From 691fbf5e85ce9eb248ded97d07e5c2c6413eb21d Mon Sep 17 00:00:00 2001
From: Philip Loche <ploche@physik.fu-berlin.de>
Date: Fri, 16 Feb 2024 17:08:58 +0100
Subject: [PATCH] Add custom ArchitectureError

---
 src/metatensor/models/cli/eval_model.py     | 26 +++++++++++++++------
 src/metatensor/models/cli/train_model.py    | 22 ++++++++++-------
 src/metatensor/models/utils/compute_loss.py | 14 +++++++----
 src/metatensor/models/utils/errors.py       | 20 ++++++++++++++++
 tests/utils/test_errors.py                  | 11 +++++++++
 5 files changed, 73 insertions(+), 20 deletions(-)
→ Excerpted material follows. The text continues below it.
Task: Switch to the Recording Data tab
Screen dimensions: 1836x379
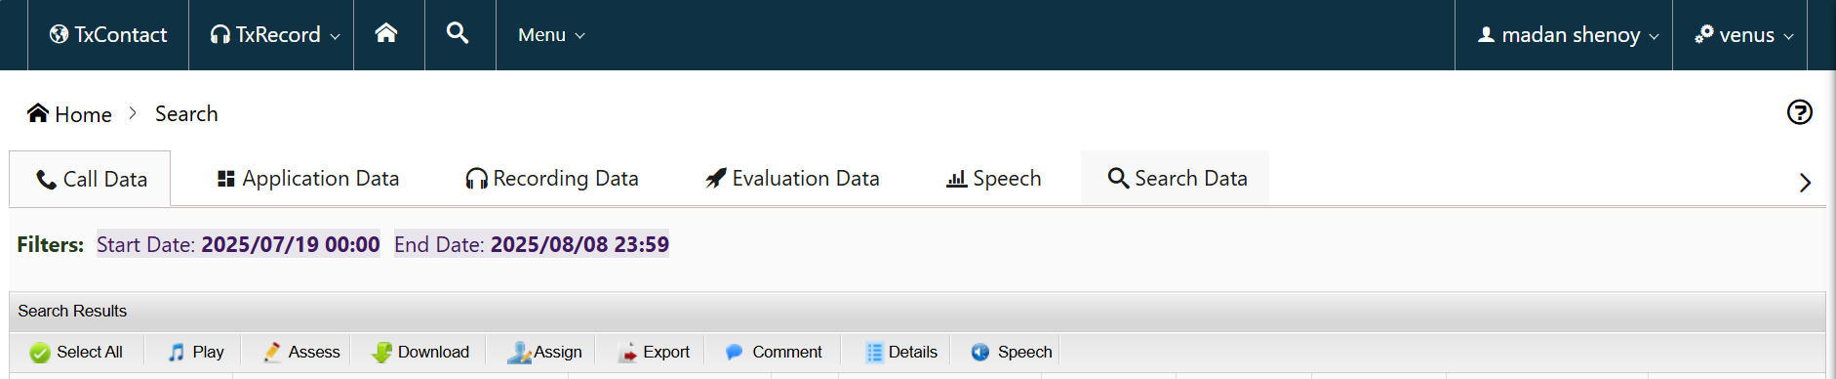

 create mode 100644 src/metatensor/models/utils/errors.py
 create mode 100644 tests/utils/test_errors.py

diff --git a/src/metatensor/models/cli/eval_model.py b/src/metatensor/models/cli/eval_model.py
index 31ca2a481..bcbc3d8da 100644
--- a/src/metatensor/models/cli/eval_model.py
+++ b/src/metatensor/models/cli/eval_model.py
@@ -8,6 +8,7 @@
 
 from ..utils.compute_loss import compute_model_loss
 from ..utils.data import collate_fn, read_structures, read_targets, write_predictions
+from ..utils.errors import ArchitectureError
 from ..utils.extract_targets import get_outputs_dict
 from ..utils.info import finalize_aggregated_info, update_aggregated_info
 from ..utils.loss import TensorMapDictLoss
@@ -90,7 +91,13 @@ def _eval_targets(model, dataset: Union[_BaseDataset, torch.utils.data.Subset])
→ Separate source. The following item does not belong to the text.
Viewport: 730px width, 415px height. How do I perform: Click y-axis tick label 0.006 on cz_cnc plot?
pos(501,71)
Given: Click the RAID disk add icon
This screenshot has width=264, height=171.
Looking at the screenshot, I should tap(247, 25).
     finalized_info = finalize_aggregated_info(aggregated_info)
 
     energy_counter = 0
-    for output in model.capabilities.outputs.values():
+
+    try:
+        outputs_capabilities = model.capabilities.outputs
+    except Exception as e:
+        ArchitectureError(e)
+
+    for output in outputs_capabilities.values():
         if output.quantity == "energy":
             energy_counter += 1
     if energy_counter == 1:
@@ -104,7 +111,7 @@ def _eval_targets(model, dataset: Union[_BaseDataset, torch.utils.data.Subset])
         if key.endswith("_positions_gradients"):
             # check if this is a force
             target_name = key[: -len("_positions_gradients")]
-            if model.capabilities.outputs[target_name].quantity == "energy":
+            if outputs_capabilities[target_name].quantity == "energy":
                 # if this is a force, replace the ugly name with "force"
                 if only_one_energy:
                     new_key = "force"
@@ -113,9 +120,8 @@ def _eval_targets(model, dataset: Union[_BaseDataset, torch.utils.data.Subset])
         elif key.endswith("_displacement_gradients"):
             # check if this is a virial/stress
             target_name = key[: -len("_displacement_gradients")]
-            if model.capabilities.outputs[target_name].quantity == "energy":
-                # if this is a virial/stress,
-                # replace the ugly name with "virial/stress"
+            if outputs_capabilities[target_name].quantity == "energy":
+                # if this is a virial/stress, replace the ugly name with "virial/stress"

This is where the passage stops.